Irish Government to investigate whether “regulation” of social media comments is needed
The Irish Government is to investigate whether social media comments need to be “regulated” or subject to new legislation, according to a report from Ireland’s national broadcaster, RTÉ.
Describing the issue as a very difficult one “but [one that] must be dealt with” the governing party’s Transport and Communications’ committee chair, Tom Hayes TD, will launch an investigation into what, if any, regulations should be put in place to manage social media updates, trolls, and anonymous online comments.
The move comes after the recent deaths of a junior government minister and two sisters by suicide. Online bullying has been directly or partially implicated in the three deaths.
According to the Irish Independent the death of Minister Shane McEntee is a “wake-up call for everybody” for action concerning negative comments aimed at members of the government.
Some government ministers have reported receiving death threats from unknown web users in recent months. The country’s current Taoiseach (Prime Minister) reported last week that he had been subject to death threats after he made negative comments about the Catholic Church.
Mr Hayes has called a special meeting of the committee in January to discuss the issue.
Speaking to RTÉ he said that something must be done about online comments and trolls and that he had also been subject to negative social media comments “like every other [Member of the Irish Parliament].”

—————

**Required tasks:**
**A.** Copy the stretch from "According to the" through "of the government." in the article on regulating social media comments, switching "wake-up call" to "warning sign".
**B.** Answer these questions from the article on regulating social media comments:
(i) Who will launch the investigation into social media regulation?
(ii) In what month is the committee's special meeting planned?
(iii) After what did the Taoiseach say he received death threats?

—————

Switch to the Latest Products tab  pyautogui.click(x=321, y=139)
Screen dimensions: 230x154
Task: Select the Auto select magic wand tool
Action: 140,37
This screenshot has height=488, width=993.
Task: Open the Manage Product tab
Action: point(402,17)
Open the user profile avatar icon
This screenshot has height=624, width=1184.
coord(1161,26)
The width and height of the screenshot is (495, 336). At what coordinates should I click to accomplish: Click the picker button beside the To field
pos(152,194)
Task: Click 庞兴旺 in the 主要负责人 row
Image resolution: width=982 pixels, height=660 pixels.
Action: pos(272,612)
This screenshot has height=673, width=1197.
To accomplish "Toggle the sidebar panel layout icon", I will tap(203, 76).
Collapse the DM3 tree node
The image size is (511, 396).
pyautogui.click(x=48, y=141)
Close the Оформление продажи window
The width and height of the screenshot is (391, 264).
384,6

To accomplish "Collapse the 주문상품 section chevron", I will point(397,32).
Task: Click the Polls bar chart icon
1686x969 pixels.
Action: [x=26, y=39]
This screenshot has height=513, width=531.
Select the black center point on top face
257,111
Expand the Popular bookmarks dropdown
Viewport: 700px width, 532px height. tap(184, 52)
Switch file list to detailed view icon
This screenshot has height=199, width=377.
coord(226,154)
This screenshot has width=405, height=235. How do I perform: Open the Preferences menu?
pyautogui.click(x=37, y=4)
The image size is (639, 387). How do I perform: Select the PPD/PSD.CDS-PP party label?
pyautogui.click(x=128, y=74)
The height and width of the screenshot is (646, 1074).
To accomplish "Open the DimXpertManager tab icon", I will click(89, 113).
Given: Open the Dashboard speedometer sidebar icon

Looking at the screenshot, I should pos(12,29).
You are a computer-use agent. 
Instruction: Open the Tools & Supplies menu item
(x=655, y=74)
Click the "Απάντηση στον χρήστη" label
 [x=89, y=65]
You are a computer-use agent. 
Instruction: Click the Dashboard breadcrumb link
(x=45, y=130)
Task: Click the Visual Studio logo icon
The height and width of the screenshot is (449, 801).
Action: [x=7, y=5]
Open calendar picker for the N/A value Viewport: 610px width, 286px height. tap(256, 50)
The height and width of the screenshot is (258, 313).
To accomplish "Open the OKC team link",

—————

**Answers to each task:**
**A.**
According to the Irish Independent the death of Minister Shane McEntee is a “warning sign for everybody” for action concerning negative comments aimed at members of the government.

**B.**
(i) Tom Hayes TD, chair of the governing party's Transport and Communications committee
(ii) January
(iii) After he made negative comments about the Catholic Church